Records for the exercise Start Marker

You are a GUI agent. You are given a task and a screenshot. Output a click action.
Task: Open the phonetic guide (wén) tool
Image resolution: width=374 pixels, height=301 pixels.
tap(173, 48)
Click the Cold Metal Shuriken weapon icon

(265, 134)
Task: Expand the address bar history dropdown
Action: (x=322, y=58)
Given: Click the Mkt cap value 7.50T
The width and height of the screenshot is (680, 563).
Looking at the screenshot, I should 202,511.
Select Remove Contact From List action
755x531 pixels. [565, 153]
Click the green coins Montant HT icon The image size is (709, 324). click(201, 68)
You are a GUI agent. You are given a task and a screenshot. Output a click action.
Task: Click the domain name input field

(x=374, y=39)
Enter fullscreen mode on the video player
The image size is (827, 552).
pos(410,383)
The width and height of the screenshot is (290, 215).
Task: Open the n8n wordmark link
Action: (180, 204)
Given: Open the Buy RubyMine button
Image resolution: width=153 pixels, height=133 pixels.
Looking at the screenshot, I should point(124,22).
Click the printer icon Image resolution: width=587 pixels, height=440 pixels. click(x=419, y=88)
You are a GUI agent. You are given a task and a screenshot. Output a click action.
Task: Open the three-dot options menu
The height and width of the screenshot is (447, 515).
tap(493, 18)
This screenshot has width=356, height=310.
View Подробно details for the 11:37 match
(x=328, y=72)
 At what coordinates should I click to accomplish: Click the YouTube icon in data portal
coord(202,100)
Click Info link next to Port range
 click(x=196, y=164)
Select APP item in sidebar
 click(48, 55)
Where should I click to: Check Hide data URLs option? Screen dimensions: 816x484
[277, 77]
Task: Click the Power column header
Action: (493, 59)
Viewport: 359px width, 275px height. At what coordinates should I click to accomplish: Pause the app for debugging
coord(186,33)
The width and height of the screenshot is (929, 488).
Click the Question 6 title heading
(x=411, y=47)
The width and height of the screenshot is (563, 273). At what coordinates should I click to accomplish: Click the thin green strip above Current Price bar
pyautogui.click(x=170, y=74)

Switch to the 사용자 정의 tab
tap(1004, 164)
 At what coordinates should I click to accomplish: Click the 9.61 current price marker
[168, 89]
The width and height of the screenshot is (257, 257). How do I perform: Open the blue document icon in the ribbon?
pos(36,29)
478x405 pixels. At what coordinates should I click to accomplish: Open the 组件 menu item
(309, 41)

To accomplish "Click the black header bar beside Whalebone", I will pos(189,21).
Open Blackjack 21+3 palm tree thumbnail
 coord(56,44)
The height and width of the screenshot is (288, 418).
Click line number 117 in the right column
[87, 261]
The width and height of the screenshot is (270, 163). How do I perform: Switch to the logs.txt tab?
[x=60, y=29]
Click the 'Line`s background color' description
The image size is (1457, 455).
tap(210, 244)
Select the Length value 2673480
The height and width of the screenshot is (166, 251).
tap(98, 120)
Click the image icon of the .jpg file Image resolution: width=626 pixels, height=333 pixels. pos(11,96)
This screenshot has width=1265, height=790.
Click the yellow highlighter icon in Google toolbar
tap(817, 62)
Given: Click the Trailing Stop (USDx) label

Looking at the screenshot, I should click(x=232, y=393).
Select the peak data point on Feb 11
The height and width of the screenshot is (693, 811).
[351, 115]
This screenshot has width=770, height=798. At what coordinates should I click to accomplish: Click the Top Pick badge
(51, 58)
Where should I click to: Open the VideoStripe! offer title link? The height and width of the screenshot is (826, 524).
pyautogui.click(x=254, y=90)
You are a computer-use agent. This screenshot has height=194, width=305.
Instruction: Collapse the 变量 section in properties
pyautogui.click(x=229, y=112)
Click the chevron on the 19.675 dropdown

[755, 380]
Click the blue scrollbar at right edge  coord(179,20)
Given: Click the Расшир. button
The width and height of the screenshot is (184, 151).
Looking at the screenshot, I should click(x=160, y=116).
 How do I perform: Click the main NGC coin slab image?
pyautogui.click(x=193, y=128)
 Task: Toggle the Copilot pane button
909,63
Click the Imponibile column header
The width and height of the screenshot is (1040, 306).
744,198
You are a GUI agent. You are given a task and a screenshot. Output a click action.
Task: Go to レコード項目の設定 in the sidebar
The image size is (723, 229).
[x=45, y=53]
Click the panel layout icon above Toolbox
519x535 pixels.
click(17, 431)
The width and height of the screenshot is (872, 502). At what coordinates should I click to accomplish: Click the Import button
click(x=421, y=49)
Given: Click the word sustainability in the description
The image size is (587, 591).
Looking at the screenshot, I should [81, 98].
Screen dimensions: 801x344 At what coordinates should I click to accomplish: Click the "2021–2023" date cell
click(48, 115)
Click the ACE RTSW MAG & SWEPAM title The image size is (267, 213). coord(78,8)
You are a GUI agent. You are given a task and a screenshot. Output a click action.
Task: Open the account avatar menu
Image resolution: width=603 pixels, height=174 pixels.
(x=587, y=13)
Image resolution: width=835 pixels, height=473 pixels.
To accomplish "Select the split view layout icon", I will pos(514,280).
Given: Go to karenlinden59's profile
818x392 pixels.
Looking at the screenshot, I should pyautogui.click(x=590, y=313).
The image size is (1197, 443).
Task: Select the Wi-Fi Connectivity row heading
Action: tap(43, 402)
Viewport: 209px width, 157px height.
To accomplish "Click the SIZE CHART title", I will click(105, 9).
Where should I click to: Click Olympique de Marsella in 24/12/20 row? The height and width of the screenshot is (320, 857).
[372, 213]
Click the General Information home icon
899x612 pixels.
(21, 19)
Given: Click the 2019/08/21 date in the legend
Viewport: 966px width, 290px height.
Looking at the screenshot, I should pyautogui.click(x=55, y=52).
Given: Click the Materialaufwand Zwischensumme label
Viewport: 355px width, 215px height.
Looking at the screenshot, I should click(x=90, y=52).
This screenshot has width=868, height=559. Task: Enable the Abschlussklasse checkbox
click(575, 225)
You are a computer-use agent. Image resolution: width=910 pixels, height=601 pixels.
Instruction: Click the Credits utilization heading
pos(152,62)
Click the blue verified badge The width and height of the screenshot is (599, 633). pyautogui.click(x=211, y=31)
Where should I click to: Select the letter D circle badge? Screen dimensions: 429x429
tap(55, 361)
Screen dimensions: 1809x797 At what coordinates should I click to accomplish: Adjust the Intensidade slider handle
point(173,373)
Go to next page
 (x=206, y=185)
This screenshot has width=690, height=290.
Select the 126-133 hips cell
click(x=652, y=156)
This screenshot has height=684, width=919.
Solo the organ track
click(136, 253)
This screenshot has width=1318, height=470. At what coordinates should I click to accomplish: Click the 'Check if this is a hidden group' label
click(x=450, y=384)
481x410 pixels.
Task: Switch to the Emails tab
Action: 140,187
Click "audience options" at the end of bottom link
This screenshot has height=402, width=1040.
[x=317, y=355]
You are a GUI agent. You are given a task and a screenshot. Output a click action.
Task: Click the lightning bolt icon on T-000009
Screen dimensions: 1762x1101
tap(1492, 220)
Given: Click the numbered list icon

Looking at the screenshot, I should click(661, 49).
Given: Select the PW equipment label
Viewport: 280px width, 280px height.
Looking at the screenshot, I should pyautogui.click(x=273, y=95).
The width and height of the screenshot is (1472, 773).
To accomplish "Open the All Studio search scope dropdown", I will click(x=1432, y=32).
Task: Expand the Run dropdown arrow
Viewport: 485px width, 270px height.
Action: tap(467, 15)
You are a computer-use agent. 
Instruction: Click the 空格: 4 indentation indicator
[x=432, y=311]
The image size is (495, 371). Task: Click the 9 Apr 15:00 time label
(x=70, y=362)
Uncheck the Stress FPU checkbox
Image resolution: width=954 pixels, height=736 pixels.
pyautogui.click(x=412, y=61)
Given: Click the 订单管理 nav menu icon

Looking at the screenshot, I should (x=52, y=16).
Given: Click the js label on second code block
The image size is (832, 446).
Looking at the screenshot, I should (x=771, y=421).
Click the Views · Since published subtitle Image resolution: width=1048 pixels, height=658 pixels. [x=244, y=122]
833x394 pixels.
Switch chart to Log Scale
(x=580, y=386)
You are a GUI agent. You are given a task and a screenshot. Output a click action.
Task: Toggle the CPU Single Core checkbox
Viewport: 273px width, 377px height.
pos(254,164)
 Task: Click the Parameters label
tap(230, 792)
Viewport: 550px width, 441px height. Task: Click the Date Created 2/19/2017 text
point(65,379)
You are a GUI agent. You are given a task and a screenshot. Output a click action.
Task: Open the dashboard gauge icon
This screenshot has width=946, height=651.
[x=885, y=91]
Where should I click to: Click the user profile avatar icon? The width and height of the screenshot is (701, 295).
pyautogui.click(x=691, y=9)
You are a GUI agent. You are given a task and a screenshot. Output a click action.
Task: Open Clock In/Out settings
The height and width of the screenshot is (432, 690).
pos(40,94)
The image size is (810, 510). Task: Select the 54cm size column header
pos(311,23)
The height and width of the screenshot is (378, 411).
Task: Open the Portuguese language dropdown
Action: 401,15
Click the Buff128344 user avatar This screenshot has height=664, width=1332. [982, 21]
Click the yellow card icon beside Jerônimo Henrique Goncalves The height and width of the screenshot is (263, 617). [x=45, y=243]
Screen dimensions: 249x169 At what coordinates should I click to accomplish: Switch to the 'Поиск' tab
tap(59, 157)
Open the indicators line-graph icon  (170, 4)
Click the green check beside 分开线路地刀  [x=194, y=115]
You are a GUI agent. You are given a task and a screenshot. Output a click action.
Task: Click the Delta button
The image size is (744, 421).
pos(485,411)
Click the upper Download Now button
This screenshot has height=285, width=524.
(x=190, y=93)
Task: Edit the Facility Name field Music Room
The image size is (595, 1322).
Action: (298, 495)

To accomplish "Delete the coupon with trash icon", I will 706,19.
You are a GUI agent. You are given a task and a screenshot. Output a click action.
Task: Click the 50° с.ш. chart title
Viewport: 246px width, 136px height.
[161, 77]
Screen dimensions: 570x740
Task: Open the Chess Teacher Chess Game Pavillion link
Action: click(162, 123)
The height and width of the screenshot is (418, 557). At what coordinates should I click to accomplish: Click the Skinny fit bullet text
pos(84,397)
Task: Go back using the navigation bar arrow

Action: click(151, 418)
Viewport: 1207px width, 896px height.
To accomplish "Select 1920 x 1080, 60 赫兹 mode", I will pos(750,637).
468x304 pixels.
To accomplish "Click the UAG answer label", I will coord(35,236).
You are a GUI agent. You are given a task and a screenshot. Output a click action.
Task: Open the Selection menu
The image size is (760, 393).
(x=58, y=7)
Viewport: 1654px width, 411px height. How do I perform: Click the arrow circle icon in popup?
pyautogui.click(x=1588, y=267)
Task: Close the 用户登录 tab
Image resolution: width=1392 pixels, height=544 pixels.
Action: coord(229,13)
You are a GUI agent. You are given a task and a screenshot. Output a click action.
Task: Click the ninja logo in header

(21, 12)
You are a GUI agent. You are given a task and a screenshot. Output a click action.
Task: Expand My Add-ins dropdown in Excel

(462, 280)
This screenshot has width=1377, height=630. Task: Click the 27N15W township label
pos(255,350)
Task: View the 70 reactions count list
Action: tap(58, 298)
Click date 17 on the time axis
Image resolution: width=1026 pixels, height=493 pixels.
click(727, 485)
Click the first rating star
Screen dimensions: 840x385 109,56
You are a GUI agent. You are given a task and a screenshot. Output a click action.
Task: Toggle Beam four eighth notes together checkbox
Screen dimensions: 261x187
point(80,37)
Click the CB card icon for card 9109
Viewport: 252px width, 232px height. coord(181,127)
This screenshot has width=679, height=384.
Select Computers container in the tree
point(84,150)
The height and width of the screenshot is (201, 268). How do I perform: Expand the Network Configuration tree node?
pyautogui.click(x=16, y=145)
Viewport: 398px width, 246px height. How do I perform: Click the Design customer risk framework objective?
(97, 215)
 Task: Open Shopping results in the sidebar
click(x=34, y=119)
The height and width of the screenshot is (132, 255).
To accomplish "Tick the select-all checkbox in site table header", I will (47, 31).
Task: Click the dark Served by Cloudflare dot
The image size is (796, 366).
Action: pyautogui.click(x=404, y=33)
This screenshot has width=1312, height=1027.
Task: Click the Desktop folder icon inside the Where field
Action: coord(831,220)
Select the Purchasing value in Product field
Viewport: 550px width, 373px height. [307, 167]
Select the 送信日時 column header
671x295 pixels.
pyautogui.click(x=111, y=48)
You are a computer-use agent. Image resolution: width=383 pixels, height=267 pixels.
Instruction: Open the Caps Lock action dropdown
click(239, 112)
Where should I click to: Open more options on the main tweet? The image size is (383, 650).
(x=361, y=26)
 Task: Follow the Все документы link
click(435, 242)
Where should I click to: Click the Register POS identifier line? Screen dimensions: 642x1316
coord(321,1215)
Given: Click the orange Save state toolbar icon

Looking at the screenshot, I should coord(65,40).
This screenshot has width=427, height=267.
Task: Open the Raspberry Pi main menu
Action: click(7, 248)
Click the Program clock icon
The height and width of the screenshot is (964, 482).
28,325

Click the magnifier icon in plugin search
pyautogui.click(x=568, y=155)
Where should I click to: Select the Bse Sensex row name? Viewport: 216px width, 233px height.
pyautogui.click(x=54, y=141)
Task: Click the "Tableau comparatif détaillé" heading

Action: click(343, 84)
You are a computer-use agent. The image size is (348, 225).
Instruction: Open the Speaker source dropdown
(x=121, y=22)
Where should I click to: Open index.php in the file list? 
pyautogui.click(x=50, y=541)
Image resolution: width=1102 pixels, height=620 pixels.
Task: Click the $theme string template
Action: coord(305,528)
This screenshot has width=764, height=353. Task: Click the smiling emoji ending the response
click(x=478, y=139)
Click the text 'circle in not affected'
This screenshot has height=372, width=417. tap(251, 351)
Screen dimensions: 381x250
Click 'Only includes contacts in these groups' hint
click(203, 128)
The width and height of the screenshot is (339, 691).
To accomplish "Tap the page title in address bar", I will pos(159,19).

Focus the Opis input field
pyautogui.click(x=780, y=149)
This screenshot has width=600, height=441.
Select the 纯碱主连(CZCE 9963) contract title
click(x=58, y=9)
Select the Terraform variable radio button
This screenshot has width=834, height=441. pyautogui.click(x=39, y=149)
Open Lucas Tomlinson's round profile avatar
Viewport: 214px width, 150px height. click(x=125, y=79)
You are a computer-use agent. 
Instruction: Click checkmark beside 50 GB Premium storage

Records for the exercise End Marker

_What to work on_
An exact, complete copy of the lines above from the one with "Open Blackjack 21+3 palm tree thumbnail" through the one with "This screenshot has width=1265, height=790." is the whole answer.

_Result below_
Open Blackjack 21+3 palm tree thumbnail
 coord(56,44)
The height and width of the screenshot is (288, 418).
Click line number 117 in the right column
[87, 261]
The width and height of the screenshot is (270, 163). How do I perform: Switch to the logs.txt tab?
[x=60, y=29]
Click the 'Line`s background color' description
The image size is (1457, 455).
tap(210, 244)
Select the Length value 2673480
The height and width of the screenshot is (166, 251).
tap(98, 120)
Click the image icon of the .jpg file Image resolution: width=626 pixels, height=333 pixels. pos(11,96)
This screenshot has width=1265, height=790.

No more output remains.